- [CONSIGNE]
D'après le texte source, à quoi Ursula Le Guin compare-t-elle un mot qui n'appartient pas à notre vocabulaire personnel ?

- [TEXTE SOURCE]
------------------------------------------------------------------------

Les nouvelles de mai

Somewhere, in the middle of it all

Les nouvelles de mai

Marcello Mastroianni dans “La Dolce Vita” de Federico Fellini

En mai, j'ai corrigé un texte écrit il y a quelques mois. Il se passe souvent du temps entre le temps de l'écriture et le temps de la révision, ce qui donne l'impression que le texte est un inconnu, le produit d'une nous du passé qui n'existe déjà plus. Dans mon cas, cette distance me donne un sentiment très ambivalent, elle peut me balloter dans deux directions. Je peux porter un regard plus doux sur le texte, comme s'il avait été écrit par une autre (et je suis beaucoup plus sympa avec les autres), mais je peux aussi avoir envie de le jeter à la poubelle ou de le reprendre de A à Z. Toujours est-il que le travail de correction sur ce texte précis a mis en lumière ma propension à la répétition. Il y a des mots que j'aime tant que je les tartine sur toutes les pages sans même m'en rendre compte. Ils sont si doux à mon oreille, si familiers et réconfortants qu'ils passent entre les mailles de ma relecture personnelle. D'ailleurs, ironiquement, "doux" fait partie de ces mots-là (bien qu'il ne s'applique absolument pas au monde dans lequel nous évoluons).

En préparant un atelier d'écriture, je suis allée chercher de l'inspiration dans un livre d'Ursula Le Guin, Steering the craft, qui parle justement du processus créatif. Dans un chapitre, elle aborde la question de la répétition avec beaucoup d'humour. Elle dit qu’il faut se méfier de l'usage trop intensif du dictionnaire des synonymes. Évidemment, elle reconnaît qu’il est très utile et que nous l’utilisons toustes quotidiennement. Mais elle souligne qu’il nous fait parfois utiliser des mots qui ne font pas partie de notre chemin mental, de notre cartographie imaginaire. Elle explique que quand on utilise un mot qui n'appartient pas à notre vocabulaire personnel, quand on remplace un mot adoré par un mot moins familier, on le voit soudainement clignoter sur la page, comme si tout le monde allait se rendre compte de la bizarrerie. Ce mot est soudain (et je reprends son expression) comme un canard au milieu des flamands roses. Je ne fais évidemment pas l'éloge de la répétition et je ne dis pas non plus de ne jamais utiliser le dictionnaire des synonymes (qui m'a sauvée à plus d'une occasion, toutes ces fois où avoir un canard était préférable à une nuée de flamands roses sur la page) mais cette histoire m'a fait rigoler et réfléchir aux mots qui me sont chers, à mon vocabulaire personnel, à ce qui compose ma tapisserie langagière intime. Comment ai-je décidé d’aimer toutes les déclinaisons de la douceur et de détester le mot “toutefois” ? En relisant mon texte corrigé et nettoyé des doublons, je l’ai regardé avec un regard neuf. Il clignotait aux bons endroits. Et j’étais ravie d'avoir invité quelques-uns de mes flamands roses à aller voir dans les textes des autres si j'y suis.

------------------------------------------------------------------------

(Données pour repérer ce qui est décrit)
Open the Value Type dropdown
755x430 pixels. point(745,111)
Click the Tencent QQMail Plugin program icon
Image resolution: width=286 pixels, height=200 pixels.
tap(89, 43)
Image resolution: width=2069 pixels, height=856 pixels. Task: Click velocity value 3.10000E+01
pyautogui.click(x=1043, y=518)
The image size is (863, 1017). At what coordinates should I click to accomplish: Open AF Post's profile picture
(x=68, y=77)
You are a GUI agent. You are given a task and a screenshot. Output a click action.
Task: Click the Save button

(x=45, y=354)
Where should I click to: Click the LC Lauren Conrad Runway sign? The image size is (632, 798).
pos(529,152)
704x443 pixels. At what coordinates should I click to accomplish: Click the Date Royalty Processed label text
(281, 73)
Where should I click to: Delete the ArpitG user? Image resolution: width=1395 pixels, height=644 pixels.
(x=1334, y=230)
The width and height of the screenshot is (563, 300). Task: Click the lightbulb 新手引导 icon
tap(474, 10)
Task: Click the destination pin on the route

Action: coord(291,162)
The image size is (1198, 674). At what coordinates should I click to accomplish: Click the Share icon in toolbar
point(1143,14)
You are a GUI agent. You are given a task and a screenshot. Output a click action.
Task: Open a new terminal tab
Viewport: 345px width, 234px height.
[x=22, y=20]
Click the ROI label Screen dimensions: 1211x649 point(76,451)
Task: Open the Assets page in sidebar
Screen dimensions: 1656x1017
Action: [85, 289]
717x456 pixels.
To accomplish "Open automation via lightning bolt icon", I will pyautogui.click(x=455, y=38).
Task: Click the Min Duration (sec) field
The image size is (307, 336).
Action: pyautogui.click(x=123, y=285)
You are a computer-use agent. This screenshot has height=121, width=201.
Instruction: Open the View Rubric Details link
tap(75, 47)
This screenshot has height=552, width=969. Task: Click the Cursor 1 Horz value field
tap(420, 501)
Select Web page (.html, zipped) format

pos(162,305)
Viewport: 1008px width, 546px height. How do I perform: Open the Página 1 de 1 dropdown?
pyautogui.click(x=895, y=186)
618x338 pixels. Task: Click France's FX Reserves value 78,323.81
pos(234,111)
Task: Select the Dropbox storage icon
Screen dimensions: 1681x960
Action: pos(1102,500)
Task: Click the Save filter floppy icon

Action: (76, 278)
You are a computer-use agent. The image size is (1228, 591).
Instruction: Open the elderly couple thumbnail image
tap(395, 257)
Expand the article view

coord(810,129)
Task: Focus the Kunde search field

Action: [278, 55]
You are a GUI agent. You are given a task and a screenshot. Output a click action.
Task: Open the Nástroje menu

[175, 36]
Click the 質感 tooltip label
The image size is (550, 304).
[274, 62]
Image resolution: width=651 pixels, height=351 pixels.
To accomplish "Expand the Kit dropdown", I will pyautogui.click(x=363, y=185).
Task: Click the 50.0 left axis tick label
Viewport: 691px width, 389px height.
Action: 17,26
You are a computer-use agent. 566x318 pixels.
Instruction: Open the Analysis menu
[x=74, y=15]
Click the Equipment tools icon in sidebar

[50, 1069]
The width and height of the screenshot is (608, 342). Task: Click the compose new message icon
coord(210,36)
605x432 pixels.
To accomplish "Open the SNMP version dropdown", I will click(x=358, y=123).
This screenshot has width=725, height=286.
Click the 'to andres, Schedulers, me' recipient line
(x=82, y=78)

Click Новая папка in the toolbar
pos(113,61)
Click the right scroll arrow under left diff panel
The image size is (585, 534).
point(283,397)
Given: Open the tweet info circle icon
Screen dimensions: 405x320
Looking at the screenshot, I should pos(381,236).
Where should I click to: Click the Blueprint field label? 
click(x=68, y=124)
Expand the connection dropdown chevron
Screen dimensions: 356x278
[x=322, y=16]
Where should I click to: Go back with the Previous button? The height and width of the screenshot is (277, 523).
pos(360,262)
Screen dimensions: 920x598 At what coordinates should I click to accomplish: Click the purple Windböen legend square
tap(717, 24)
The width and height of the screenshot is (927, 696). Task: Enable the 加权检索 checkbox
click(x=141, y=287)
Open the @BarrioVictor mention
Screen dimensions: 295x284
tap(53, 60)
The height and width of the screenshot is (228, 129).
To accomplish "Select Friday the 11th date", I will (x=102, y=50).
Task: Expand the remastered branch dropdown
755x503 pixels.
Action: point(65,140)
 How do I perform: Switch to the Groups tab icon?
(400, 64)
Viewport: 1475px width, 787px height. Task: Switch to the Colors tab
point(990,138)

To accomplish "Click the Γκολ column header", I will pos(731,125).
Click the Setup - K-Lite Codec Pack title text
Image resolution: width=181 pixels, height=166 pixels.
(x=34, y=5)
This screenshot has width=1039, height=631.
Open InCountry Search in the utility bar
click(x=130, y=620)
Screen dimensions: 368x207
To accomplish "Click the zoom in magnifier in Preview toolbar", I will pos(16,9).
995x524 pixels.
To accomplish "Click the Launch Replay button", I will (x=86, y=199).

------------------------------------------------------------------------

- [RÉPONSE RÉDIGÉE]
À un canard au milieu des flamands roses.